▶ [Статья]:

============================================================

Я, собственно, для Вас, Владимир Сергеевич, распространился об этом. Я желал, чтобы между нами по этому вопросу не было недоразумений, и думал, что Вам легче будет судить того, кто вполне Вам высказался.
Я помню, Вы говаривали мне, что я хоть «одной ногой, да твердо стою на религиозной почве». «Другая же нога Ваша (прибавляли Вы) находится в области эстетики». Это не только остроумно, но и верно; готов согласиться. Но именно потому, что я эти слова Ваши так хорошо помню, я и опасался, чтобы Вы не подумали, что я не в силах и обе ноги поставить, когда нужно, на религиозную почву. Я понимаю, чему стоит жертвовать эстетикой истории, а чему – не стоит. Для спасения загробного и Вашей души, и моей, и многих и многих тысяч других душ – стоит. А для умеренного земного прозябания миллионов неверующих и только трудолюбивых «средних людей» не стоит отказываться ни от войн, ни от дуэлей; ни от буддизма, ни от мусульманства; ни от деспотических царей, ни от надменных аристократов; ни от таких характеров, как Наполеон I, Бисмарк, Екатерина II и… даже Варрен Гастингс, которого Вы считаете позором Англии…
Теперь недоразумение между нами с этой стороны, кажется, уже невозможно. Не правда ли?
Насчет христианской ассимиляции я, кажется, в первый раз объяснился здесь подробнее прежнего; но об ассимиляции утилитарной я писал достаточно, и люди, знакомые хоть слегка с моими сочинениями, могли бы знать, что, по-моему, она-то и есть настоящая революция. Или, наоборот, выражаясь точнее: нынешняя религиозно-политическая и социальная революция есть не что иное, как движение ко всемирной безбожной ассимиляции.
И г-н Астафьев знает отлично, что я так привык мыслить и выражаться.
Почему же он в своей первой заметке начал говорить о восстаниях, цареубийствах, о воззвании Локка «к Небу»?..
Восстания часто бывают реакционные, против ассимиляции и смешения (баски в Испании; наше польское отчасти; Вандея). Посягательства на жизнь государей, президентов, министров и тому подобных могущественных людей бывали также нередко вовсе не революционного (в моем смысле) характера. Нелегально, преступно, ужасно и т. д. – не значит еще в моем смысле революционно (ассимиляционно).

============================================================

▶ [Строки данных]:

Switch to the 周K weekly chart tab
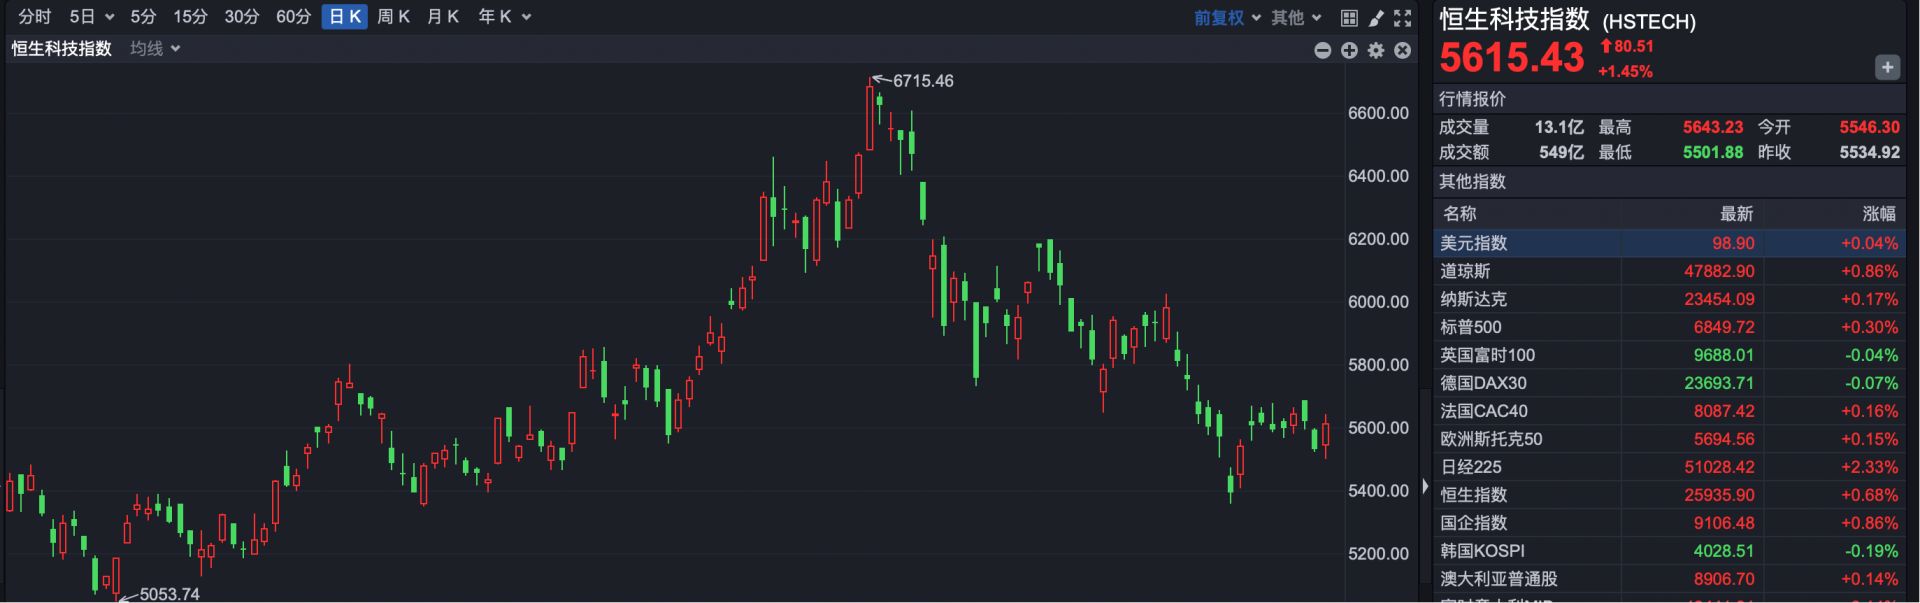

============================================================

▶ [Поставленная задача 1]:
Перепишите без изменений фрагмент статьи, начиная со слов «И г-н Астафьев» и далее вплоть до слов «смысле революционно (ассимиляционно).».
▶ [Поставленная задача 2]:
Переведите на английский язык предложение из статьи: «И г-н Астафьев знает отлично, что я так привык мыслить и выражаться».
▶ [Поставленная задача 3]:
Допишите продолжение статьи о революции и ассимиляции, начав сразу после её последнего предложения.

▶ [Ответ на задание 1]:
И г-н Астафьев знает отлично, что я так привык мыслить и выражаться.
Почему же он в своей первой заметке начал говорить о восстаниях, цареубийствах, о воззвании Локка «к Небу»?..
Восстания часто бывают реакционные, против ассимиляции и смешения (баски в Испании; наше польское отчасти; Вандея). Посягательства на жизнь государей, президентов, министров и тому подобных могущественных людей бывали также нередко вовсе не революционного (в моем смысле) характера. Нелегально, преступно, ужасно и т. д. – не значит еще в моем смысле революционно (ассимиляционно).

▶ [Ответ на задание 2]:
And Mr. Astafyev knows perfectly well that this is how I am accustomed to think and express myself.

▶ [Ответ на задание 3]:
Казнь Людовика XVI действительно имела сознательную ассимиляционную цель. Но уже казнь Карла I в Англии имела двоякое значение; с одной стороны, эта возмутительная казнь была делом либерально-демократической разнузданности, но вместе с тем она имела для Англии и обособляюще национальное, своего рода консервативное значение. Все Стюарты более или менее были склонны к католицизму. Исторические же судьбы Англии требовали резкого церковного обособления (ибо разнообразие частных культур европейских в единстве общих основ в то время росло, а не умалялось, как теперь).
Преступления Жака Клемана и Равальяка были также реакционного характера. Они вызваны были фанатическим служением католическому единству.
Президента Соединенных Штатов Линкольна убил приверженец Южного рабовладельчества; и это – реакция против ассимиляции и смешения. Шведского короля Густава III убил граф Анкарстрем – тоже реакционер, представитель крайне-аристократической партии; значит, тоже – враг смешения. Покушение Жоржа Кадудаля на жизнь Наполеона I было делом легитимистов, людей, тоже желавших соблюсти сословное «дифференцирование».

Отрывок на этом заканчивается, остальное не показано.